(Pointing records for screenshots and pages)
——————————
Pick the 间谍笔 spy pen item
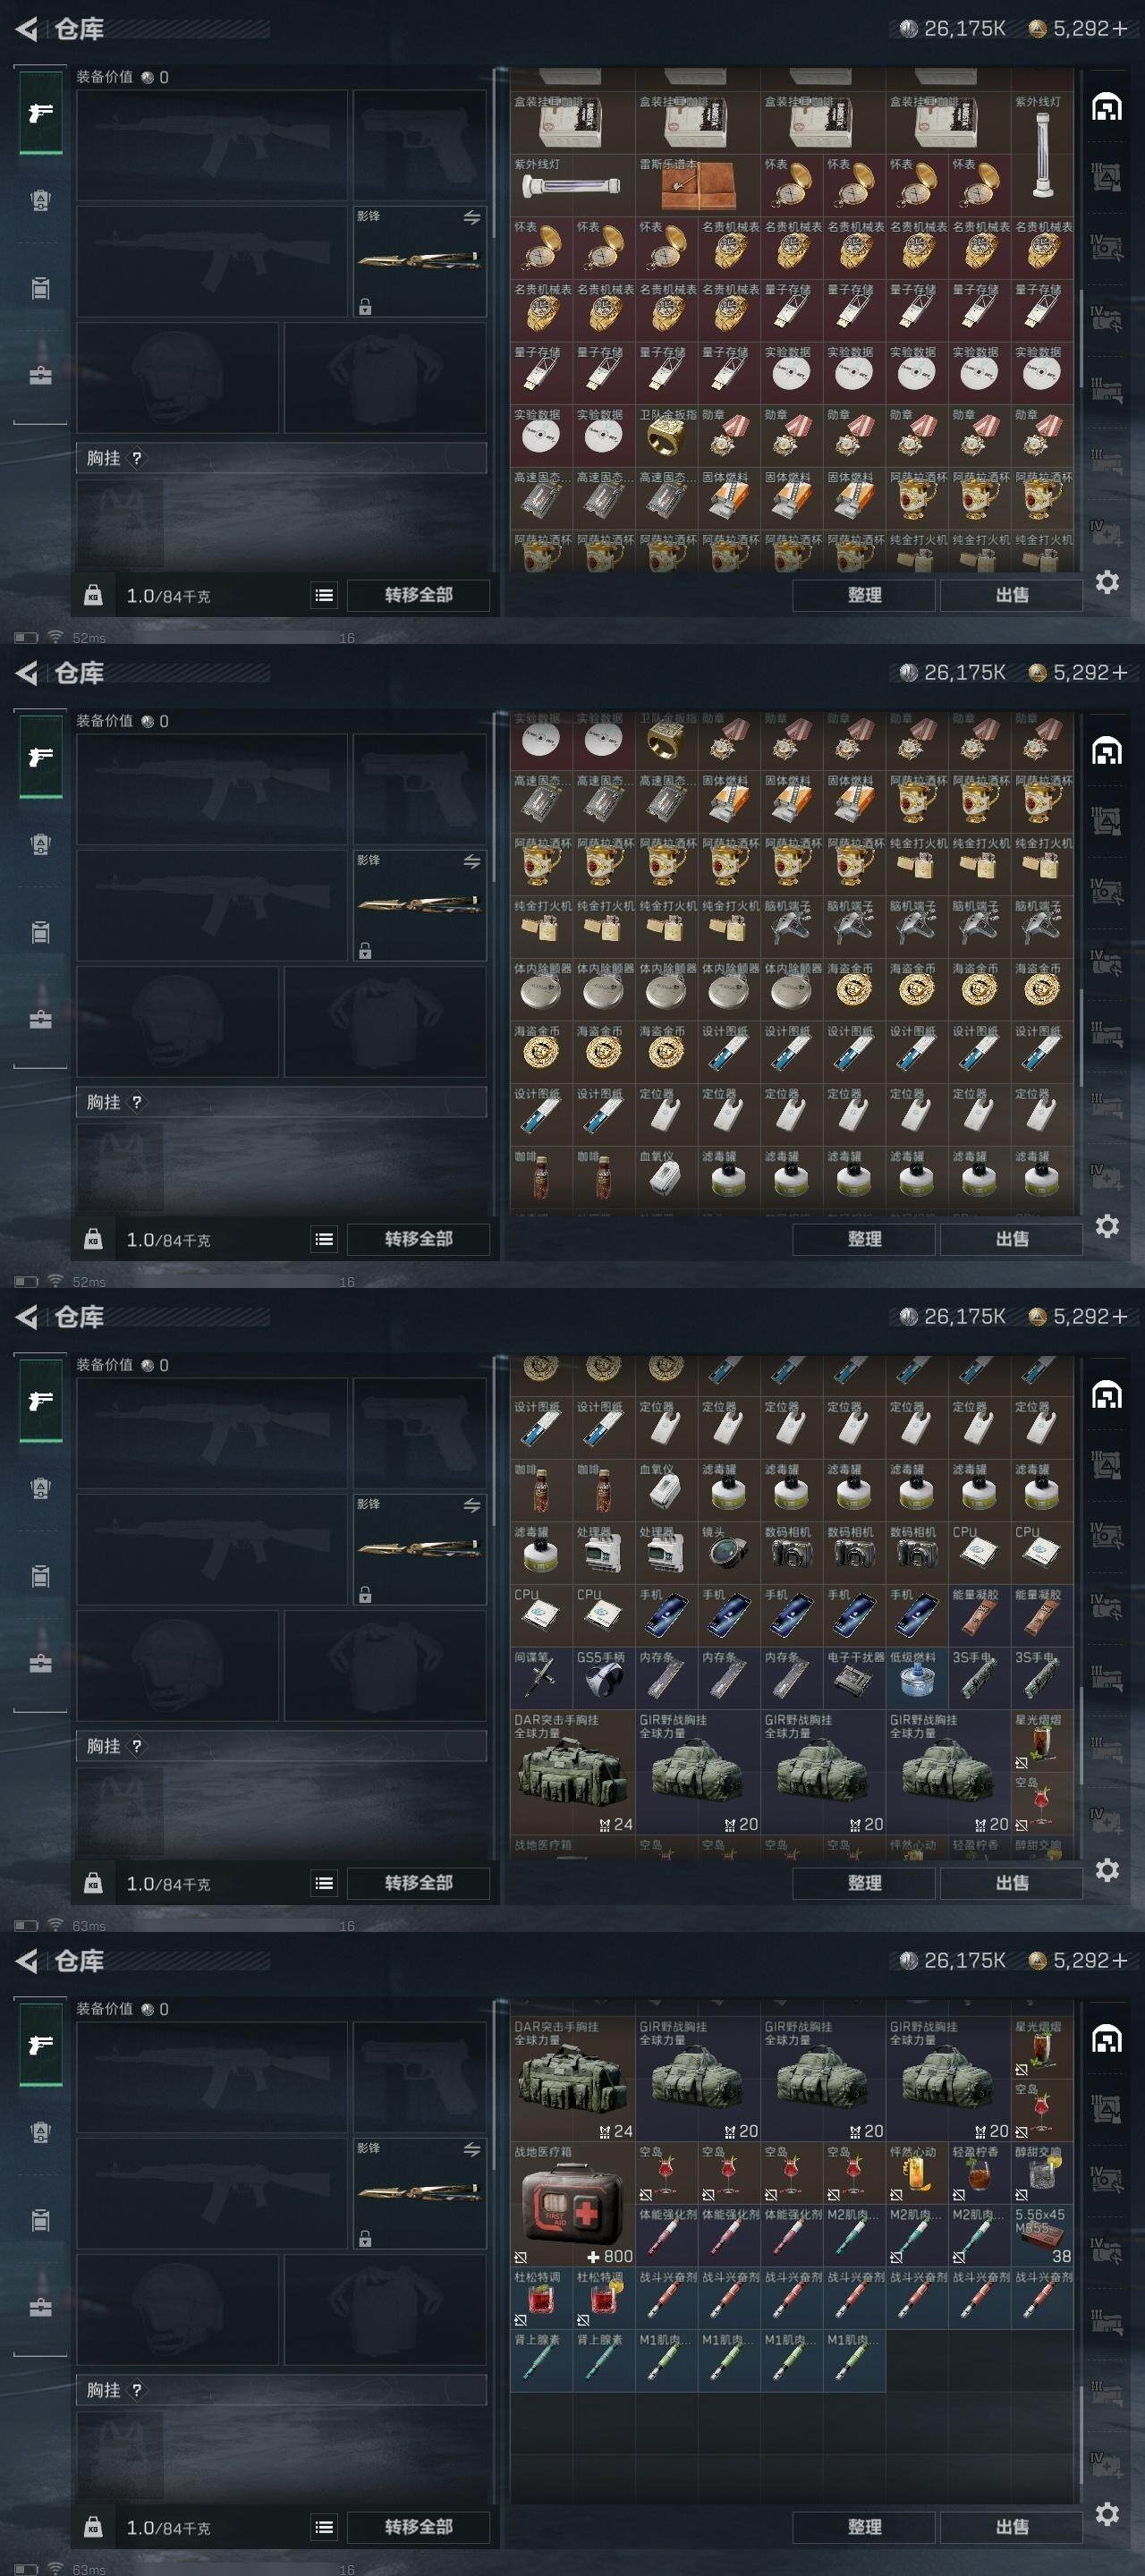Image resolution: width=1145 pixels, height=2576 pixels. (541, 1678)
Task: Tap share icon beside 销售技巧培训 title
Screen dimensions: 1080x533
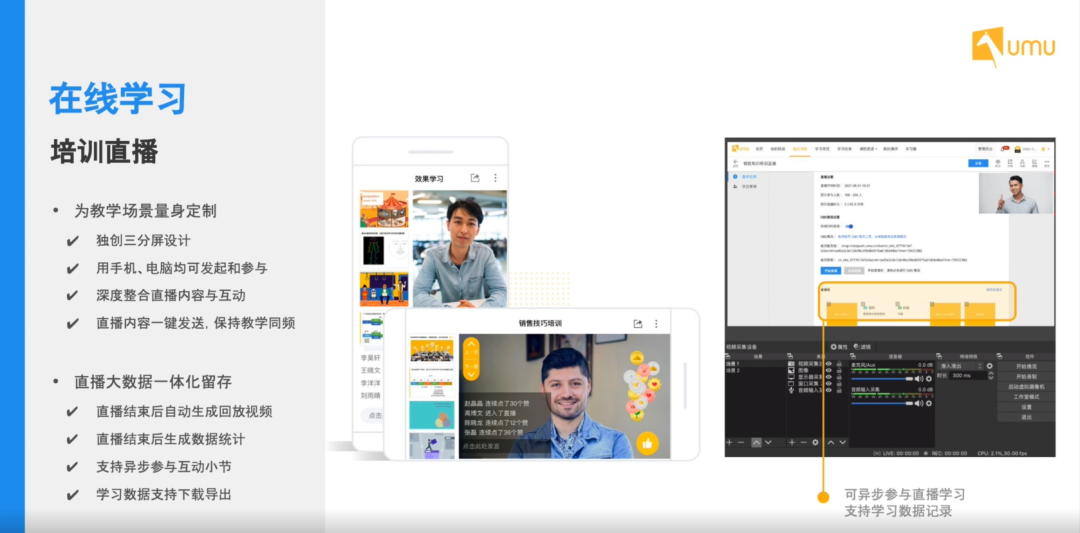Action: click(638, 324)
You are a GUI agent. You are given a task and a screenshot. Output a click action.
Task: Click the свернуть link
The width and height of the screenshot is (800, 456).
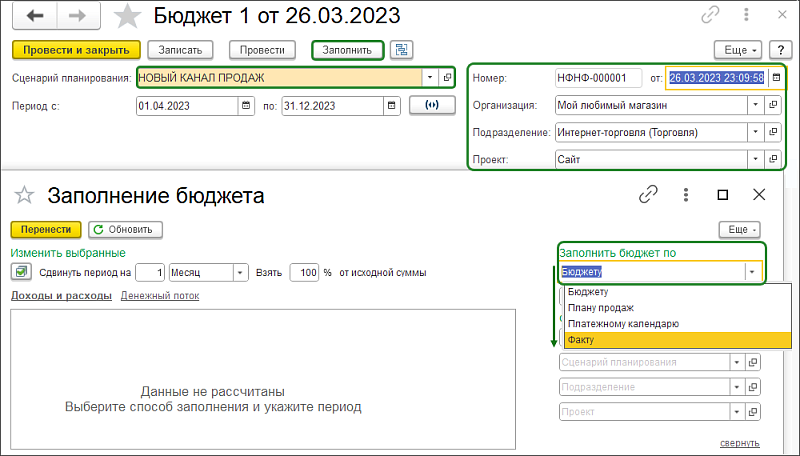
——————————
- [WHAT NEEDS TO BE DONE]
Please output every line of text from all the entries above as a JSON list of strings, one string per line, with blank lines omitted. Leave the pictures out.

- [EXERCISE SOLUTION]
[
  "Pick the 间谍笔 spy pen item",
  "Image resolution: width=1145 pixels, height=2576 pixels. (541, 1678)",
  "Task: Tap share icon beside 销售技巧培训 title",
  "Screen dimensions: 1080x533",
  "Action: click(638, 324)",
  "You are a GUI agent. You are given a task and a screenshot. Output a click action.",
  "Task: Click the свернуть link",
  "The width and height of the screenshot is (800, 456)."
]